→ Your objective:
Please format the listing below as a numbered list, one line per item, leaving out blank lines and the pictures.

Records from a data collection:
* * *

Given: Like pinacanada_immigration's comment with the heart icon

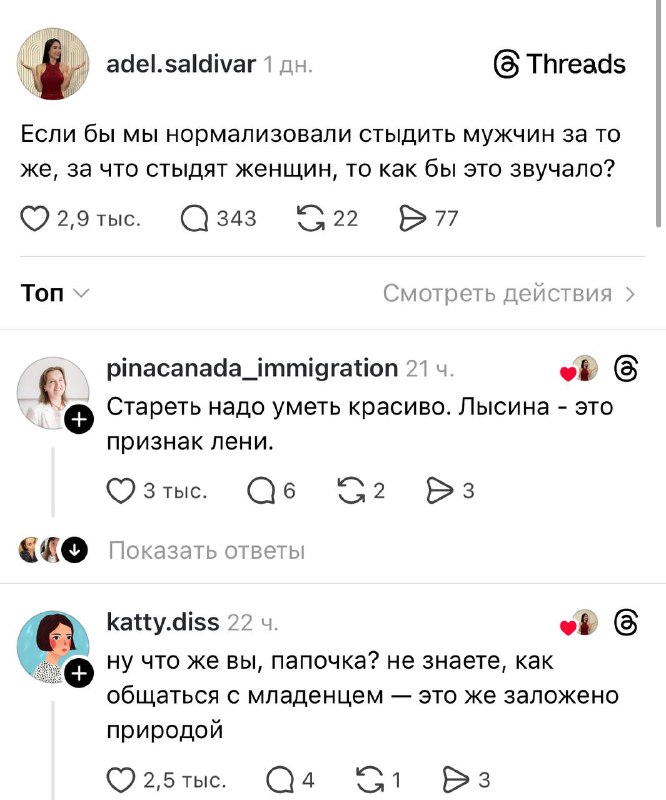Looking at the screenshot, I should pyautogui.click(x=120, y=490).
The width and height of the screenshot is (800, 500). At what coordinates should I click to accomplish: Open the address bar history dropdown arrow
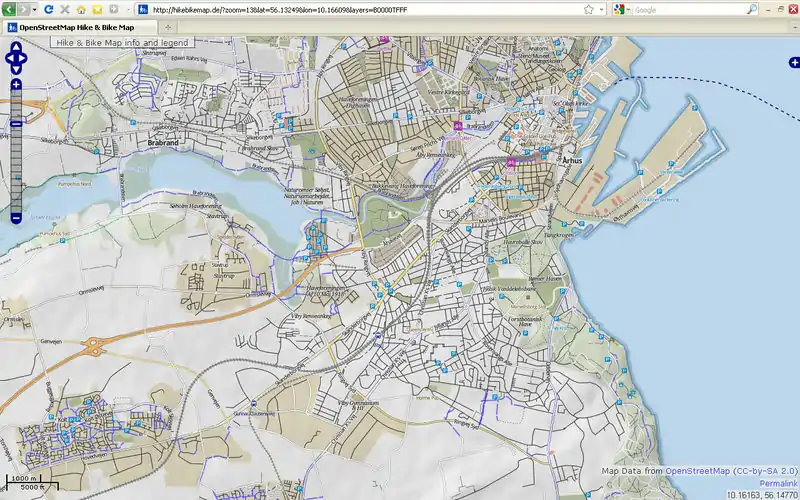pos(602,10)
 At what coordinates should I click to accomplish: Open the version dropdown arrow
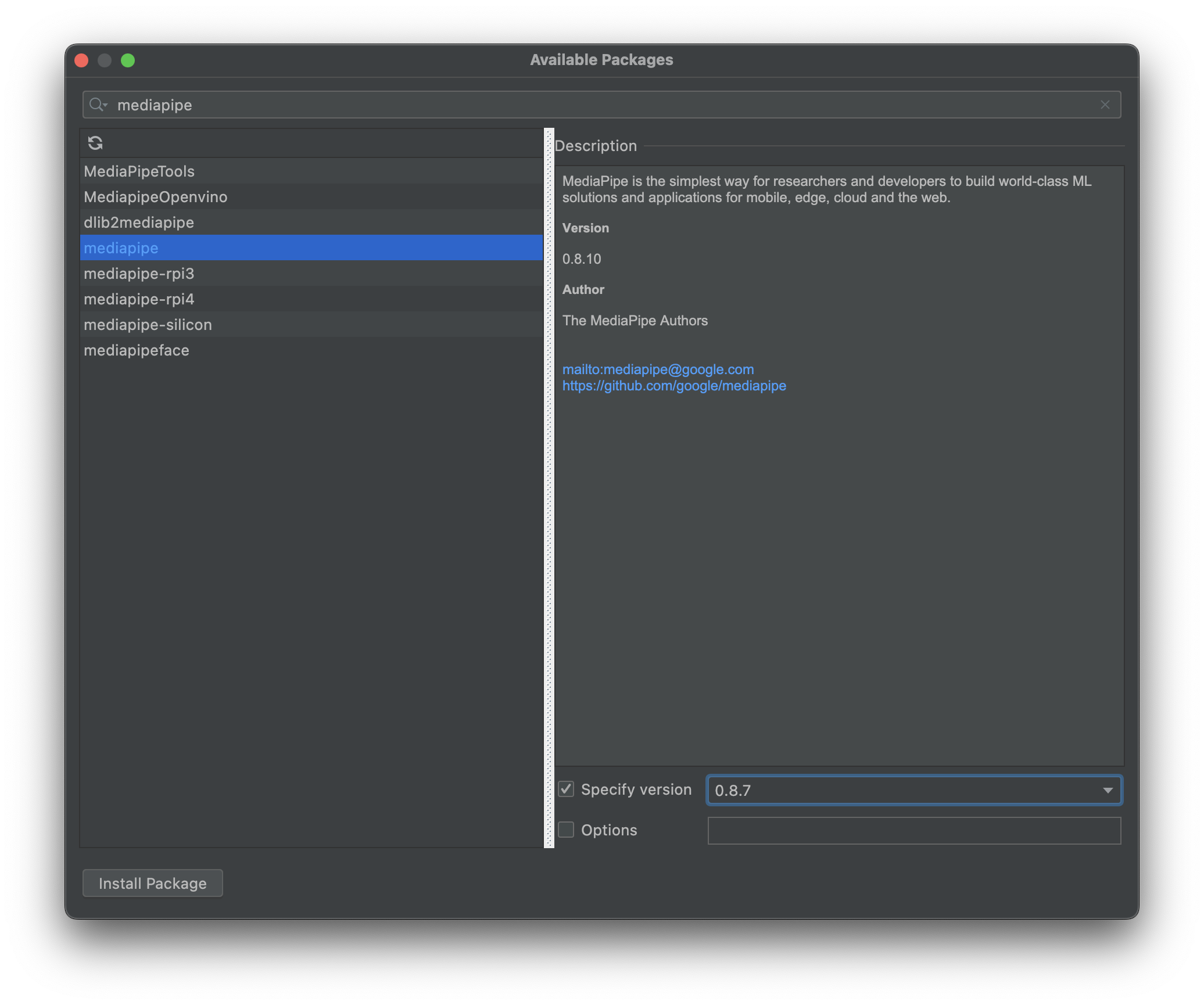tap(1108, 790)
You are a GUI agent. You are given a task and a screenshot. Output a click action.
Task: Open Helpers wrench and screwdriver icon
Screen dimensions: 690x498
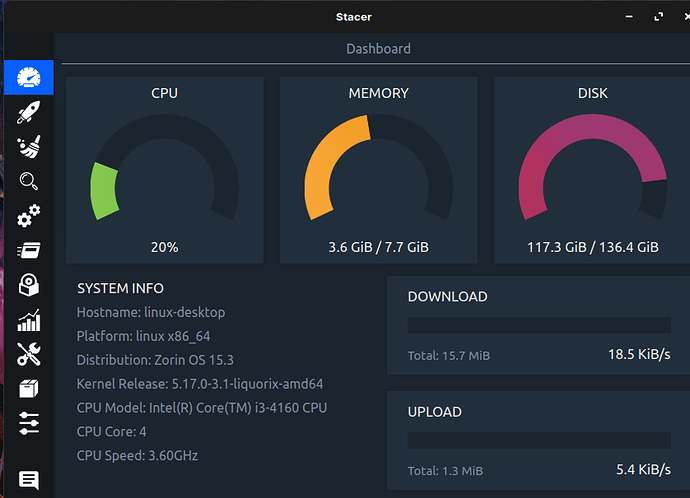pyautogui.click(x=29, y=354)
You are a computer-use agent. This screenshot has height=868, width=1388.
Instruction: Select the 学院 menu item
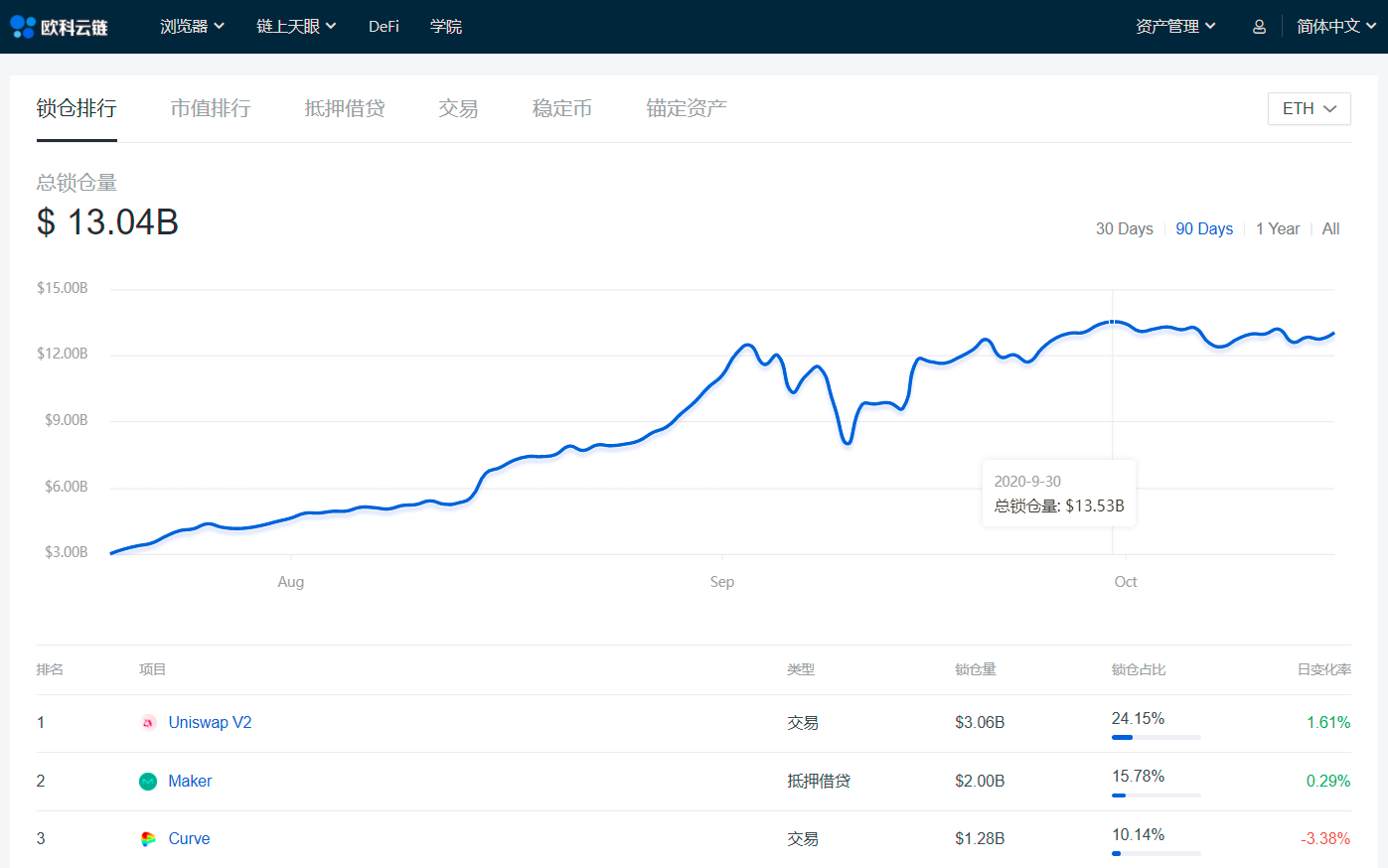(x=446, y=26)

* * *

→ Correct answer:
1. Given: Like pinacanada_immigration's comment with the heart icon
2. Looking at the screenshot, I should pyautogui.click(x=120, y=490).
3. The width and height of the screenshot is (800, 500). At what coordinates should I click to accomplish: Open the address bar history dropdown arrow
4. pos(602,10)
5.  At what coordinates should I click to accomplish: Open the version dropdown arrow
6. tap(1108, 790)
7. You are a GUI agent. You are given a task and a screenshot. Output a click action.
8. Task: Open Helpers wrench and screwdriver icon
9. Screen dimensions: 690x498
10. pyautogui.click(x=29, y=354)
11. You are a computer-use agent. This screenshot has height=868, width=1388.
12. Instruction: Select the 学院 menu item
13. (x=446, y=26)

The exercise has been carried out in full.